郵便配達はベルを鳴らさない

平均よりちょっとだけ多めに映画を観る人間の雑記

韓国ミュージカル版『ファントム』を観た

このブログでは主に映画とか早川雪洲の話をしてきたが、今回は少しばかり毛色を変えて、ミュージカルの話をしようと思う。
とはいっても映画館で観てきたので広義で言えば映画かもしれない。謎理論。

 

さて、私は『オペラ座の怪人』が大好きである。
はじまりは小学生の頃、金曜ロードショーで2004年映画の吹替版を途中まで観たこと*1。なぜなら翌日が土曜授業だったからである。かなしい。
その後、時は流れ、たまたま高校のクラスメイトが2004年映画版が好きで、DVDを持っているとのことだったので借りた。無事にのめり込んだ。近所で劇団四季が公演をやると言うので、そのクラスメイトと一緒に観に行った。私だけそのまま、真っ逆さまにハマってしまった。
気づいたらロンドンに行っていた。気づいたら東京にも居た。大阪にも居た。横浜にも居た。『ラブ・ネバー・ダイ』も通い倒した*2。私は自らの信仰を問われたら「『オペラ座の怪人』……、ですかね……」と答えると思う。

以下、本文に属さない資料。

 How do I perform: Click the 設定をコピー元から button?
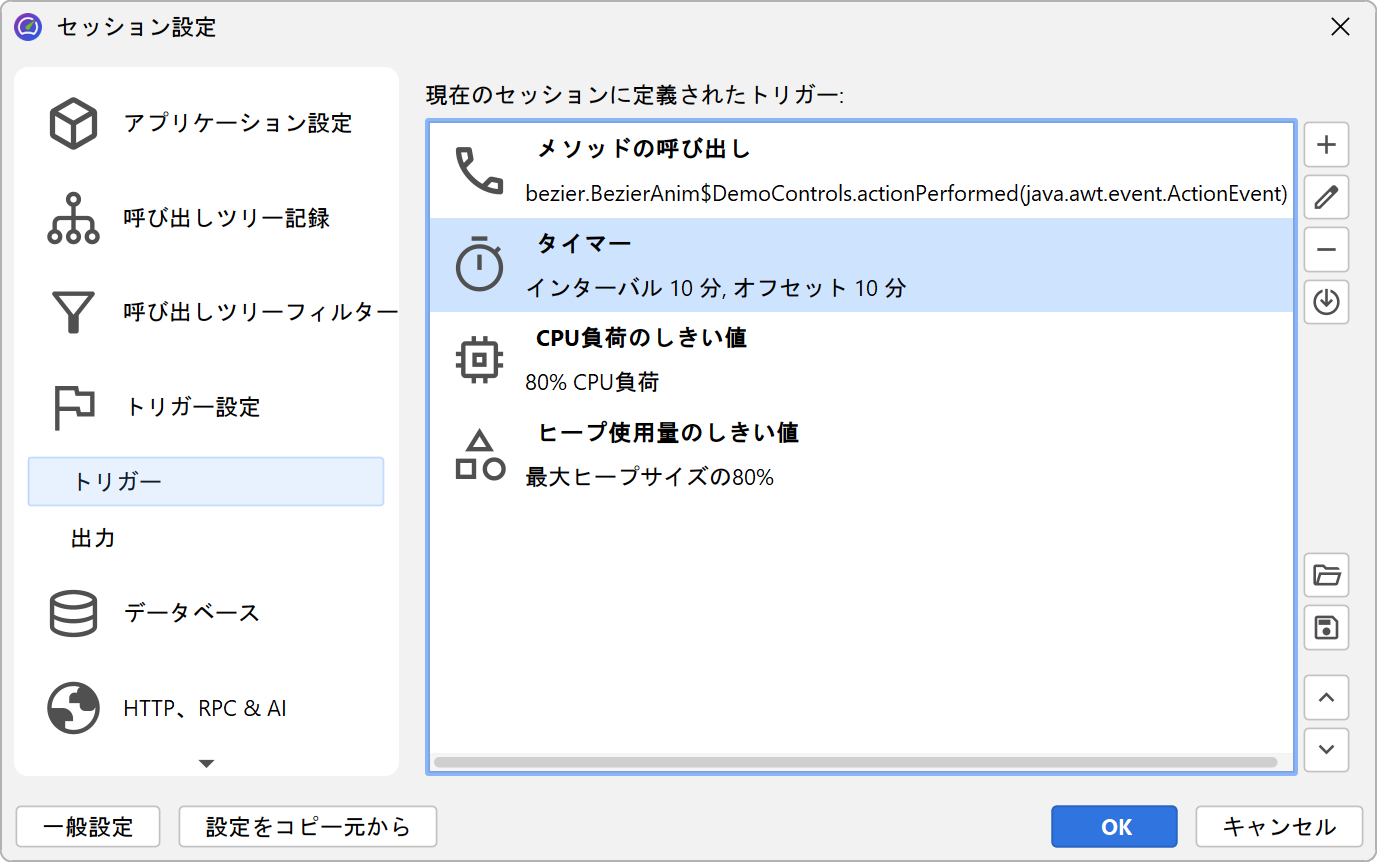308,827
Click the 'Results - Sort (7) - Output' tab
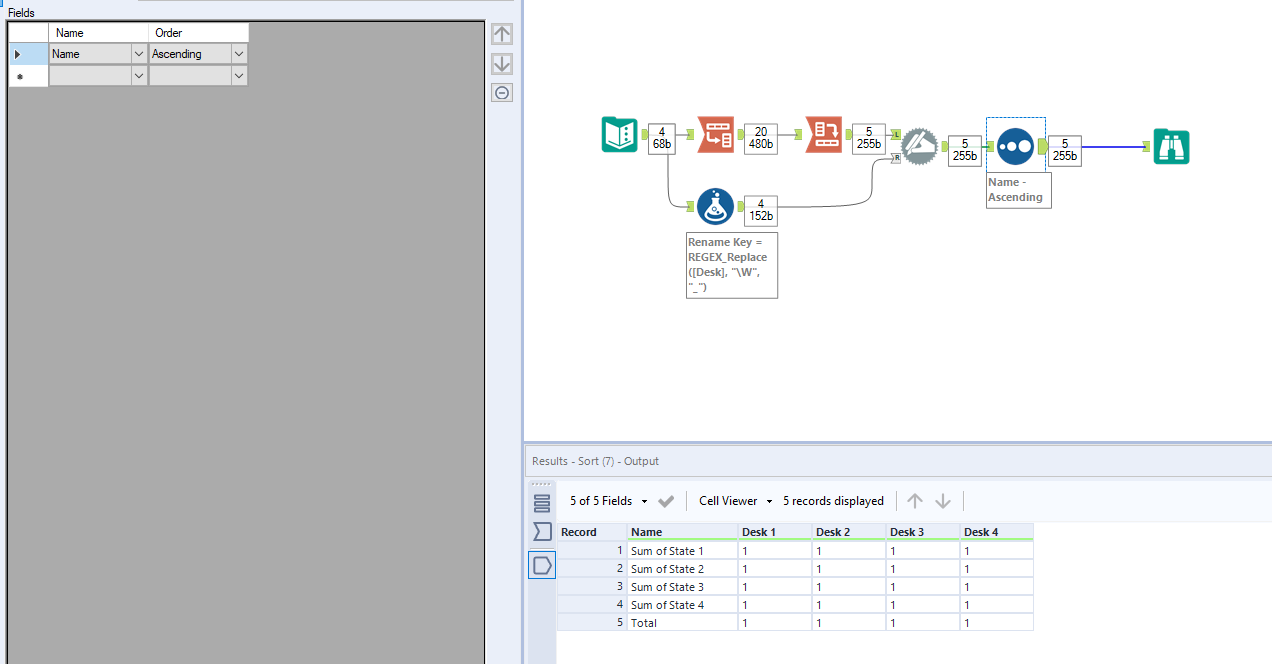The image size is (1272, 664). [x=596, y=461]
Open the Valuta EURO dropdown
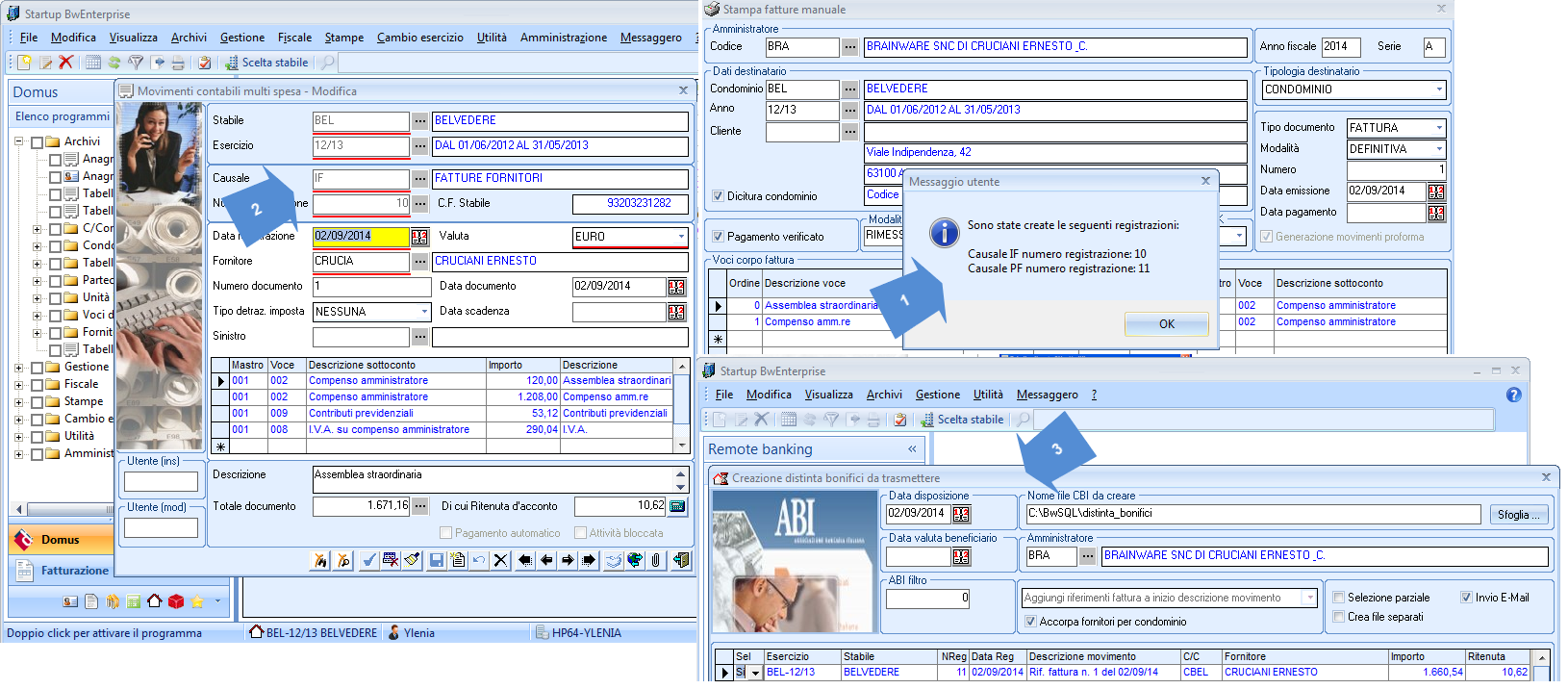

そんなわけで私はアンドリュー・ロイド・ウェバーの作った『オペラ座の怪人』に魂を売っているオタクである。
しかしながら(オペラ座の怪人好きの諸兄には釈迦に説法ではあるが)、ガストン・ルルーの小説『オペラ座の怪人』を基にしたミュージカルって、大きく3種類あんねん。

  1. ケン・ヒル
    最も原作準拠。たまに来日公演をしている。
  2. アンドリュー・ロイド・ウェバー(ALW)版
    最も知名度が高いと思われる。ウエストエンドやブロードウェイ(かつて)で上演されていた版。劇団四季もこちら。
  3. コピット版
    怪人(ファントム)の出自や、ヒロインであるクリスティーヌとの出会いに焦点を当てたストーリー。宝塚や城田優演出版など。

今回感想を書くのは……③コピット版の韓国公演の映像を鑑賞した感想です! 前置きが長い!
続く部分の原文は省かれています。